The sulphur-burner O is a small brick vault of sufficient size to hold a vessel S having a capacity of a few quarts. In front the sulphur-burner is provided with a well-fitting door J, which is furnished with a small aperture for the introduction of an iron pipe into the burner. The lead-pipe R leads from O to the bottom of the wash-vessel W, and from the lid of the latter rises a pipe R1, and runs along the bottom of the trough filled with water. This trough is provided with a wooden lid and the cock H, and by means of the latter the fluid can be discharged into the vessel G.
Fig. 58.
The trough T is filled with water and W is also filled three-quarters full.

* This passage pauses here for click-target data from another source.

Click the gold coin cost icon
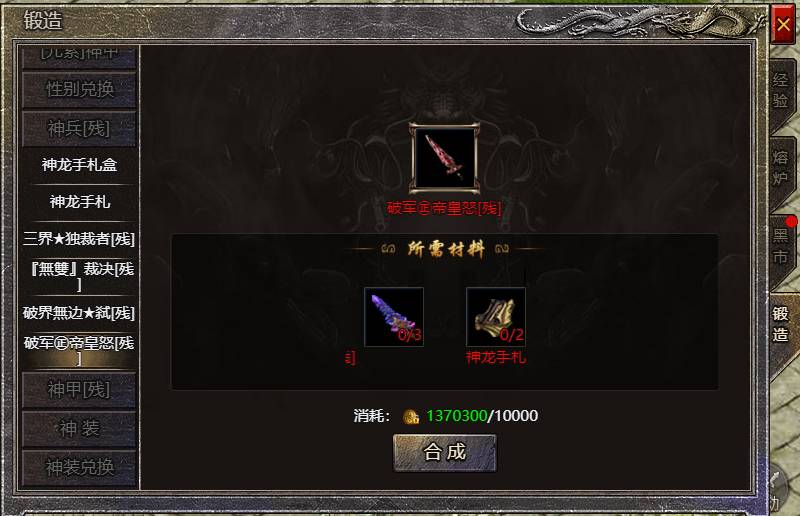 411,416
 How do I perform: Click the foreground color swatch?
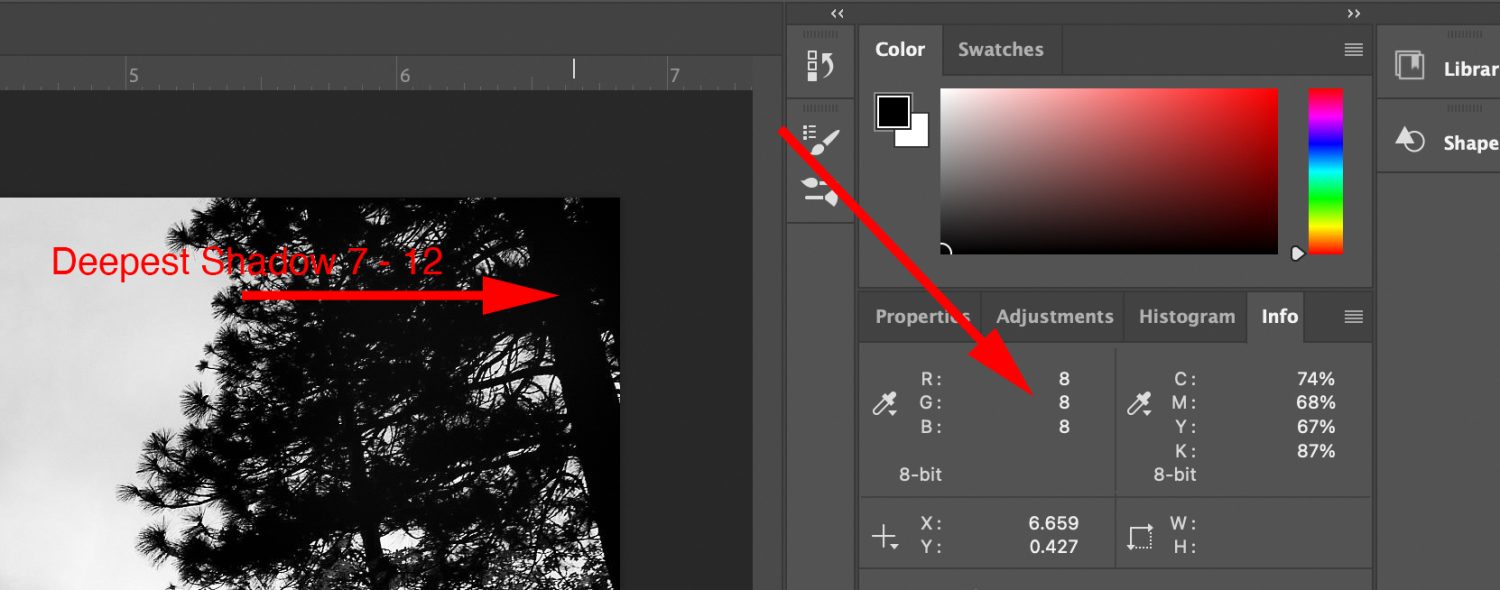coord(893,110)
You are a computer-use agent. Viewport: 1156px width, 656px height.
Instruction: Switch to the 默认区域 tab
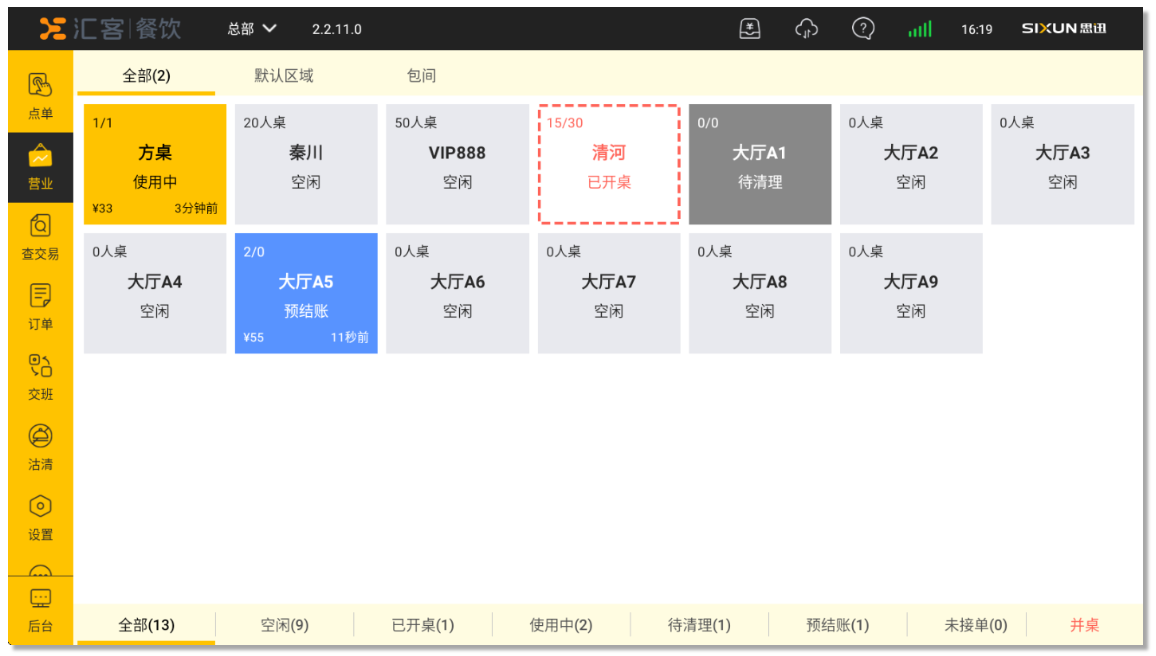coord(284,76)
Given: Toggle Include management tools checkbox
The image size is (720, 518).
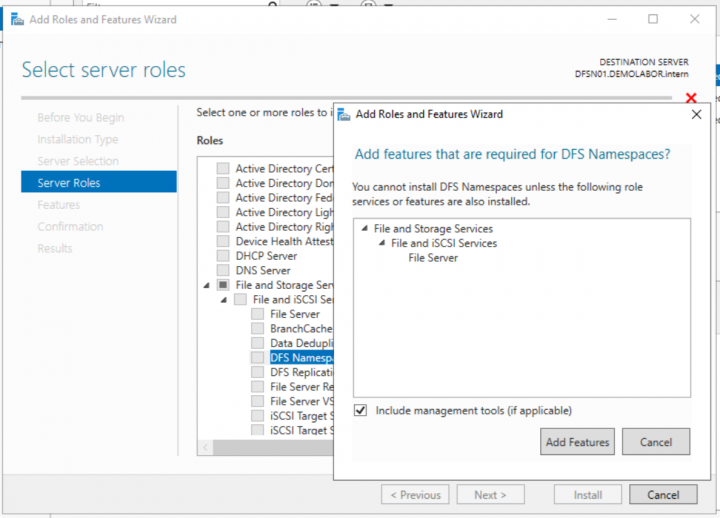Looking at the screenshot, I should pyautogui.click(x=360, y=410).
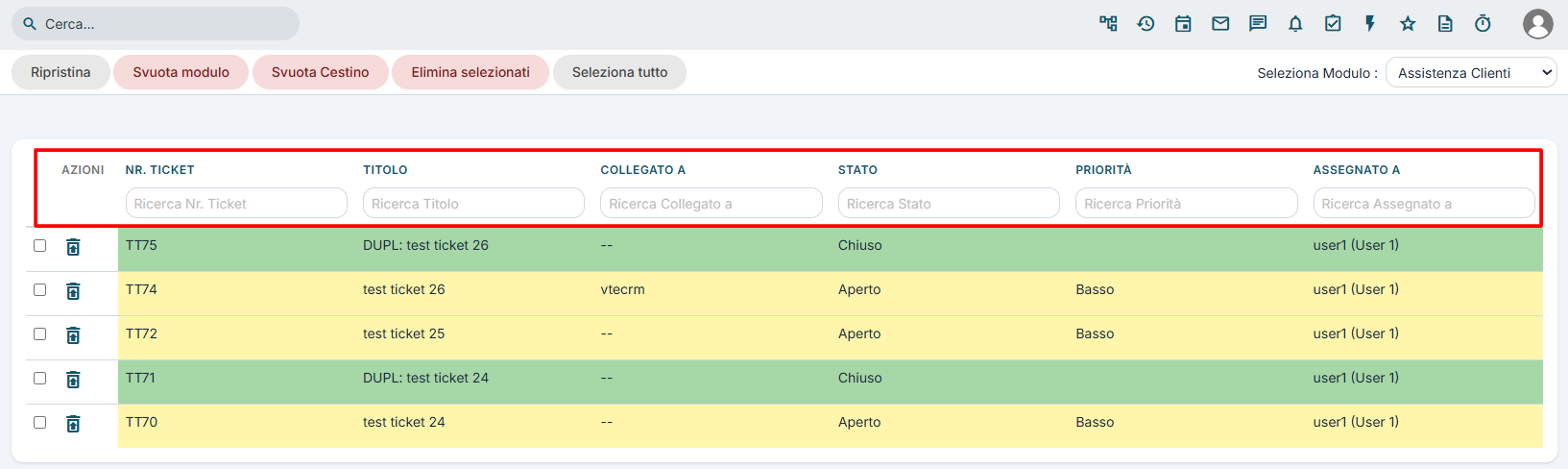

In the burner O is placed a dish S filled with sulphur, and the latter ignited. The door is then closed and air blown in through A by means of a bellows, the joints of the door J being at the same time luted with clay.
In contact with air, the sulphur burns to sulphur dioxide. The latter is freed in the wash-vessel from sulphur vapor which has been carried along, and passes from R1 through the numerous perforations into the water in T where it is dissolved to sulphurous acid.
Saturation with sulphurous acid of the fluid in the trough is complete when the suffocating odor of the acid is perceptible in the proximity of T. The fluid is then discharged, replaced by water, which is again saturated with sulphuric acid, and so on.
The cakes of glue to be bleached are placed in a trough (Fig. 58), in which are arranged several frames, B, covered with linen. The cakes of glue are placed upon these frames and the trough is filled with sulphurous acid so that it stands a few inches deep over the uppermost frame. The cakes of glue swell up rapidly in the solution of sulphurous acid, and yielding up their salts become bleached. After twelve hours the fluid is discharged through the cock, H, and if glue of a particularly fine appearance is to be produced the cakes are treated twice more with solution of sulphurous acid.
When bleaching is finished the trough is filled with clean water, in which the glue is allowed to remain for a few hours, when the frames are lifted out and the cakes dried.
By this method glue may be bleached to such an extent as to render it fit as a substitute for gelatine for many purposes, for instance, for the imitation of thin plates of ivory.